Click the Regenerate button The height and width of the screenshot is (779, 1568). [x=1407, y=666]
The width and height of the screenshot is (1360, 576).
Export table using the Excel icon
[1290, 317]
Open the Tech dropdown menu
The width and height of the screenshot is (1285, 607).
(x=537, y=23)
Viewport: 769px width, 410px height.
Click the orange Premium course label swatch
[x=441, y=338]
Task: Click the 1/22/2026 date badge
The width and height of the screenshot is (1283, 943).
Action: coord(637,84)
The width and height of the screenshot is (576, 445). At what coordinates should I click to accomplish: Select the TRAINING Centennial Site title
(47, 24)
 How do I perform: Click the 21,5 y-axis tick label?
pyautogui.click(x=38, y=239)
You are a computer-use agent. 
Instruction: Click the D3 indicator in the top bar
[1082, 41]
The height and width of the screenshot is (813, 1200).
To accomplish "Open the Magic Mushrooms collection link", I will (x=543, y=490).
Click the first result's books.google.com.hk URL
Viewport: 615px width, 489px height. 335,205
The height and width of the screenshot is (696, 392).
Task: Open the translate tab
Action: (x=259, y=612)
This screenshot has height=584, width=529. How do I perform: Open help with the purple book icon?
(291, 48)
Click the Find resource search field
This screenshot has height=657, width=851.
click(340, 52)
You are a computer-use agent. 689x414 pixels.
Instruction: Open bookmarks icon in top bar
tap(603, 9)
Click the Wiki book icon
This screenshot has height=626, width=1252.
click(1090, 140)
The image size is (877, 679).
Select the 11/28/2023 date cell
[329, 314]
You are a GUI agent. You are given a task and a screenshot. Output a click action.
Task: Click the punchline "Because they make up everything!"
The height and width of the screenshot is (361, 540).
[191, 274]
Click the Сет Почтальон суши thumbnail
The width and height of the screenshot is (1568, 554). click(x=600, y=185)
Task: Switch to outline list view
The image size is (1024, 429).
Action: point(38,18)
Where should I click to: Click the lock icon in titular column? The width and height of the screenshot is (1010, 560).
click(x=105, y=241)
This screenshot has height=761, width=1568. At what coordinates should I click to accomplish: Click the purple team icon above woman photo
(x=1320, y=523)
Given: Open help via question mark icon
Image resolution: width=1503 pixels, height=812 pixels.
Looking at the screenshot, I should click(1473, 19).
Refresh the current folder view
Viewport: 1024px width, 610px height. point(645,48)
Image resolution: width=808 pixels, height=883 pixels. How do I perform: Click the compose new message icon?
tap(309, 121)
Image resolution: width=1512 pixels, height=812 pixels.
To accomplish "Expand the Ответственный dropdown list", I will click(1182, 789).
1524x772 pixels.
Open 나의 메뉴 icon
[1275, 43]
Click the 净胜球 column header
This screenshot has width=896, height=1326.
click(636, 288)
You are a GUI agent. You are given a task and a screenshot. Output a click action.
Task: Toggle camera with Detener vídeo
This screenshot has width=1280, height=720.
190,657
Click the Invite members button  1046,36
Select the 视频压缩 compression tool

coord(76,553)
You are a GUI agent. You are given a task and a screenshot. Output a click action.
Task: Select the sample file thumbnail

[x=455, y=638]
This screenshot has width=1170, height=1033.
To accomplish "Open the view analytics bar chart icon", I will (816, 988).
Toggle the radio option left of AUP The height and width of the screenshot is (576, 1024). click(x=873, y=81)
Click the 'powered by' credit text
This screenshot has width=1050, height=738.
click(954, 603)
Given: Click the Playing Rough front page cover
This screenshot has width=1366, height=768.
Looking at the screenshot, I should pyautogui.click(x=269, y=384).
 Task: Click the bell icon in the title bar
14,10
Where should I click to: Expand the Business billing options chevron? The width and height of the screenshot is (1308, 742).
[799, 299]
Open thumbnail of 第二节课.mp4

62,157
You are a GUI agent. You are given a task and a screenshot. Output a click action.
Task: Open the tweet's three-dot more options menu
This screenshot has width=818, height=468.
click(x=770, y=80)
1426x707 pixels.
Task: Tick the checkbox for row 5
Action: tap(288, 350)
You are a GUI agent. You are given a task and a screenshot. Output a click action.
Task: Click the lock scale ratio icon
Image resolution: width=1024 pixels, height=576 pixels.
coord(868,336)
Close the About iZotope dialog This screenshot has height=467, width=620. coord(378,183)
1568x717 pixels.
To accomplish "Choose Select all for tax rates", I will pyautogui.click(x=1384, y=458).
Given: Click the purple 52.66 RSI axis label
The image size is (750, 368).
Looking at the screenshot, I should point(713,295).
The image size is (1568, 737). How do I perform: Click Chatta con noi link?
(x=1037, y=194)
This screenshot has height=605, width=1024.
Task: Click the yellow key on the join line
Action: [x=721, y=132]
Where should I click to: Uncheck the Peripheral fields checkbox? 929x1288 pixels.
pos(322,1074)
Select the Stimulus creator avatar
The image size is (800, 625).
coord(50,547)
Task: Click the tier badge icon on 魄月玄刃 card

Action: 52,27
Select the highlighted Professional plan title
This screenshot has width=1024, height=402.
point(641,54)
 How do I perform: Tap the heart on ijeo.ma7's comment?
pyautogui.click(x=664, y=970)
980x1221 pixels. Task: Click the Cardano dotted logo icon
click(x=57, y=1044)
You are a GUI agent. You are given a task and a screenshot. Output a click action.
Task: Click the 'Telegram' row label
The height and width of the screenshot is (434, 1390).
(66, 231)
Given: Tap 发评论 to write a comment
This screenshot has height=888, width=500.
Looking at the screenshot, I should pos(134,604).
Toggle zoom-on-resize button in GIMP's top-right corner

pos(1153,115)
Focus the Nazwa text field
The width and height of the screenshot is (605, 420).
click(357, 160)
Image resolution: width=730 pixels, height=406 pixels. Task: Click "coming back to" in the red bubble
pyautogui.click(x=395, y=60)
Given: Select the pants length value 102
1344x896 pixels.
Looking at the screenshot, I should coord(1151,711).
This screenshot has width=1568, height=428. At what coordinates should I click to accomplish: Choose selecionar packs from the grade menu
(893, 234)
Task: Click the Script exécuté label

§

Although the records may continue, retype only the lines from the first one through the one containing "Viewport: 769px width, 410px height.", exactly as they appear.

Click the Regenerate button The height and width of the screenshot is (779, 1568). [x=1407, y=666]
The width and height of the screenshot is (1360, 576).
Export table using the Excel icon
[1290, 317]
Open the Tech dropdown menu
The width and height of the screenshot is (1285, 607).
(x=537, y=23)
Viewport: 769px width, 410px height.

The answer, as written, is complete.